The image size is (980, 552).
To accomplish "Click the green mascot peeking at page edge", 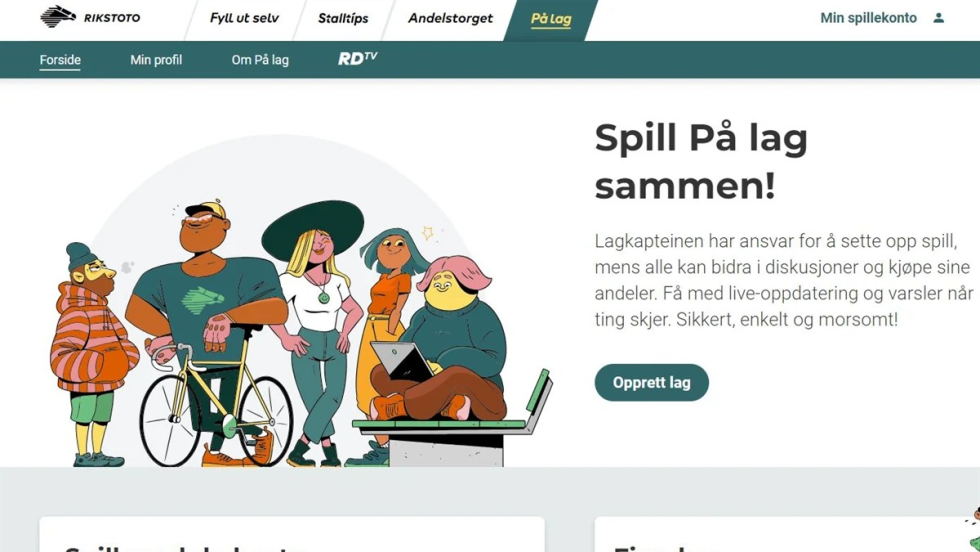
____________________
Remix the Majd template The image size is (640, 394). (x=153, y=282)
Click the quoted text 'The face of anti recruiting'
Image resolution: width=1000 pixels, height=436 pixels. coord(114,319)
____________________
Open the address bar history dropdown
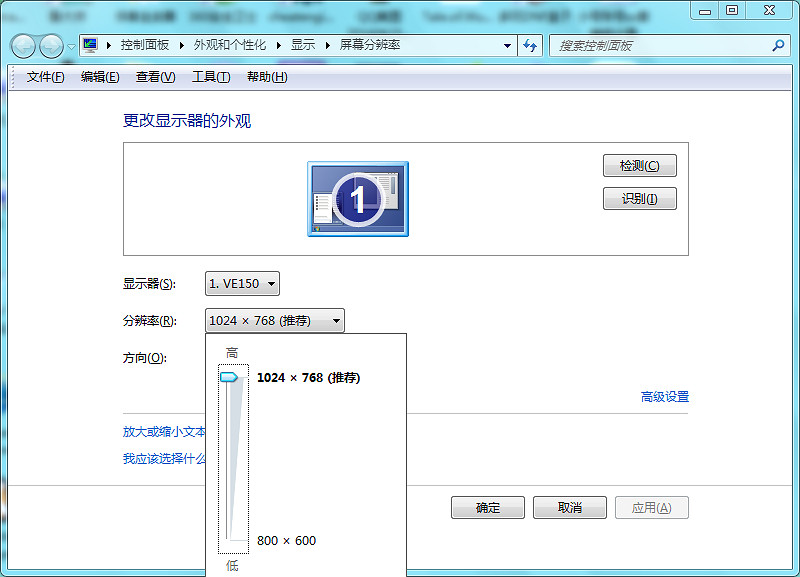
____________________
TASK:
Your answer must be everything above from the line with "The image size is (980, 552)." down to the line with "the green mascot", word for word, and no pictures.

REPLY TO THE TASK:
The image size is (980, 552).
To accomplish "Click the green mascot peeking at page edge", 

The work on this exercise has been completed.